━━━ RECORDS FOR PROCESSING ━━━

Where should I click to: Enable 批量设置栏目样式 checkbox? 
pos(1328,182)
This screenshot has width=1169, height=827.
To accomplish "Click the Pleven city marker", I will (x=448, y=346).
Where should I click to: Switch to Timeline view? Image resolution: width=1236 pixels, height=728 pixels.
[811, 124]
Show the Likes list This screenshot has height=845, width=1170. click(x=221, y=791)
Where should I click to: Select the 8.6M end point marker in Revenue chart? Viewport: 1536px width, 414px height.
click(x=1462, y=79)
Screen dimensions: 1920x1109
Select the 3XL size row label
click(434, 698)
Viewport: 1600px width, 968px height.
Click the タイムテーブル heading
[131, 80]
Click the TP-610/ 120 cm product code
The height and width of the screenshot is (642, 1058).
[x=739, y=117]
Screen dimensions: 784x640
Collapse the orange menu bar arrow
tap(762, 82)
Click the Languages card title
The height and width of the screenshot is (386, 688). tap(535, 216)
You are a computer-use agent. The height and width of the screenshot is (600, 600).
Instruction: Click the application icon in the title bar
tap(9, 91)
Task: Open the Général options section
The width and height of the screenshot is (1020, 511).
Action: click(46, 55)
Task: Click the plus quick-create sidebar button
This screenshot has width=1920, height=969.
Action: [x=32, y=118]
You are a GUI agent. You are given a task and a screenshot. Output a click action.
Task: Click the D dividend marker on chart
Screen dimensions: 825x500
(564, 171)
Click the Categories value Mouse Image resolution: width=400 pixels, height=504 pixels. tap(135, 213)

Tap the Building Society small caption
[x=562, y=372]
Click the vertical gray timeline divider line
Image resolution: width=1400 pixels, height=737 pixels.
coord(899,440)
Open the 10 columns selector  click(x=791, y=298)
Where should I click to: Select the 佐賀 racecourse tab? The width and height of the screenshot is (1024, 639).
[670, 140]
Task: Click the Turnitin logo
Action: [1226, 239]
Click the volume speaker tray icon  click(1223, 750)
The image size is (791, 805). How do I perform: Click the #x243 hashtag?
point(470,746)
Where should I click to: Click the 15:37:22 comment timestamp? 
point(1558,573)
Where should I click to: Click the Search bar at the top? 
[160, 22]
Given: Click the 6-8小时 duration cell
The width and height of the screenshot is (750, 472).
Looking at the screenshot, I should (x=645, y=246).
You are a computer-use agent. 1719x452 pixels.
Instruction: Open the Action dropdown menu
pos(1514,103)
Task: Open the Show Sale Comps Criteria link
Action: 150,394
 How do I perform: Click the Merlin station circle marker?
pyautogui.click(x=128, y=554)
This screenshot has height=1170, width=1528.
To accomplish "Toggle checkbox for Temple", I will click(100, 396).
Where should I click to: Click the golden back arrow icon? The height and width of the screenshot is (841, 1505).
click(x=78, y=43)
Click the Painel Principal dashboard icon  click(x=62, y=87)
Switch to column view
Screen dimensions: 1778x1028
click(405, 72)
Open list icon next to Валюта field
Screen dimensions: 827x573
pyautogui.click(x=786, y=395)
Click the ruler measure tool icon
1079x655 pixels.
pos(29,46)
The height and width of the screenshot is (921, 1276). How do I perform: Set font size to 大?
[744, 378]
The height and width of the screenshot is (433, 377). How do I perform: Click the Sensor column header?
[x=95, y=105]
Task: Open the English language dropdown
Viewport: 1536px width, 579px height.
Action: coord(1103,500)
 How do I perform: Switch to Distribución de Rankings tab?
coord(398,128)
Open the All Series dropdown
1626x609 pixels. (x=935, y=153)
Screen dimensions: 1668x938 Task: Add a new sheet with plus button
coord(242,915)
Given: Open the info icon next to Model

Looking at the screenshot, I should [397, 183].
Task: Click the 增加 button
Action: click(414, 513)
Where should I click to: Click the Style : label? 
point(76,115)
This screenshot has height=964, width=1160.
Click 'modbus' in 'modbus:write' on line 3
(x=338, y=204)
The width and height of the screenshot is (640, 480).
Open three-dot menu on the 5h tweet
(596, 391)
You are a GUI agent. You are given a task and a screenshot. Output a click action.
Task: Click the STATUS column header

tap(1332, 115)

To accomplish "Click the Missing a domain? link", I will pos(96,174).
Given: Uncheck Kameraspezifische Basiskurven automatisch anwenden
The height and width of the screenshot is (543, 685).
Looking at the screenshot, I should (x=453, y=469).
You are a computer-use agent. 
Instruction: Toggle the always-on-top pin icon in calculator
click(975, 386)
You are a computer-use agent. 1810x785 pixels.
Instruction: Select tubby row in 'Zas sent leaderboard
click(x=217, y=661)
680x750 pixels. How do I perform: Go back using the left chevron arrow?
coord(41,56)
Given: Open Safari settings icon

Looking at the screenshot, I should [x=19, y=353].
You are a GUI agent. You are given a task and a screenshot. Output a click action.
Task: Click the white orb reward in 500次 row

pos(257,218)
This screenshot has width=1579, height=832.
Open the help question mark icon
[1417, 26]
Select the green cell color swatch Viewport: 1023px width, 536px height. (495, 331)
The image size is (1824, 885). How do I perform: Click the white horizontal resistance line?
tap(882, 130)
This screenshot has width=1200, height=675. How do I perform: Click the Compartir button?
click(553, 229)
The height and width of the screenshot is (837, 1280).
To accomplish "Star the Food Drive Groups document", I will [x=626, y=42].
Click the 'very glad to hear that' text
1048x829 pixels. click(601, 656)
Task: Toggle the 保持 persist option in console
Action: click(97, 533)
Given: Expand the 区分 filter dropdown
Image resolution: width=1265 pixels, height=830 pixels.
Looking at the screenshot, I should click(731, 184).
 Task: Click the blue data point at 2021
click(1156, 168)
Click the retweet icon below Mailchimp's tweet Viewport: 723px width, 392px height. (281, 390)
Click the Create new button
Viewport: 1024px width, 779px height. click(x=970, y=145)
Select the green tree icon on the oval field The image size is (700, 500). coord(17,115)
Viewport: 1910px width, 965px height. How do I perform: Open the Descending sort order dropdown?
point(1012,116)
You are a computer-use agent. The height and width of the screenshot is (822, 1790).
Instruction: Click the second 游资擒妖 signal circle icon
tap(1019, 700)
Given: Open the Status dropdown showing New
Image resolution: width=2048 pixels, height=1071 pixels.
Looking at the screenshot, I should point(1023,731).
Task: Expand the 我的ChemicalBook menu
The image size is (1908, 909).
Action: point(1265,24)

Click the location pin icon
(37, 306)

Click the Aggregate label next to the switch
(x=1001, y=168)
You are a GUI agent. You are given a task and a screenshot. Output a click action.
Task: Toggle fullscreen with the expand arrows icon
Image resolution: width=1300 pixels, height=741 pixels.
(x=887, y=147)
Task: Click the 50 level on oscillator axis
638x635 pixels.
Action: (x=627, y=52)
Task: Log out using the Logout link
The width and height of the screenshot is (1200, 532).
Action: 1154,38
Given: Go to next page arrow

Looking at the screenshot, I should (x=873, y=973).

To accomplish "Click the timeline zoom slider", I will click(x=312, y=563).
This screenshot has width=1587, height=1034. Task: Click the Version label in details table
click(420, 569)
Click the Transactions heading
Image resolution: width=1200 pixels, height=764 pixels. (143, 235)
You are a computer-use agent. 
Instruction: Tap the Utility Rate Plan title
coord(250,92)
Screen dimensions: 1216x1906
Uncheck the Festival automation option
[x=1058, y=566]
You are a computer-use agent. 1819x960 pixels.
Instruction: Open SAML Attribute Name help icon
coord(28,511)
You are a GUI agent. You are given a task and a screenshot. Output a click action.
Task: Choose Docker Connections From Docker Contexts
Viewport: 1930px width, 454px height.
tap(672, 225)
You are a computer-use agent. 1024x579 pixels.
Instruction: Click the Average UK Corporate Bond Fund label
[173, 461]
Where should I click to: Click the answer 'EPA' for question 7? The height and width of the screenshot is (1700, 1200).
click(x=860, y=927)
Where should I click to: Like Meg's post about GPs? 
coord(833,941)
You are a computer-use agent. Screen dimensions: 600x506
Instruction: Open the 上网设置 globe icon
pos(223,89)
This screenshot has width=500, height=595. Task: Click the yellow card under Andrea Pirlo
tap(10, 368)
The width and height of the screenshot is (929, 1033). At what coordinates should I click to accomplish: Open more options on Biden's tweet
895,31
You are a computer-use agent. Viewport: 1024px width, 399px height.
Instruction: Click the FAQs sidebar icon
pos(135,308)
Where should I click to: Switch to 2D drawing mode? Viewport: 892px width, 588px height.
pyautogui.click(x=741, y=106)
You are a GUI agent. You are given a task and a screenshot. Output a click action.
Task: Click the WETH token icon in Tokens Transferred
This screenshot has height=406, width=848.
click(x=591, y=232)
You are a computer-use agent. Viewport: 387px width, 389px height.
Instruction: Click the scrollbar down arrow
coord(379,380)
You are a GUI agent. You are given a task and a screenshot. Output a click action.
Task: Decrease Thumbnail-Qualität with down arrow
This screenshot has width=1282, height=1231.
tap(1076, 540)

━━━

EXERCISE DETAILS: Copy out every line of the listing where the word "cell" occurs.

ANSWER TO THE EXERCISE:
Given: Click the 6-8小时 duration cell
Select the green cell color swatch Viewport: 1023px width, 536px height. (495, 331)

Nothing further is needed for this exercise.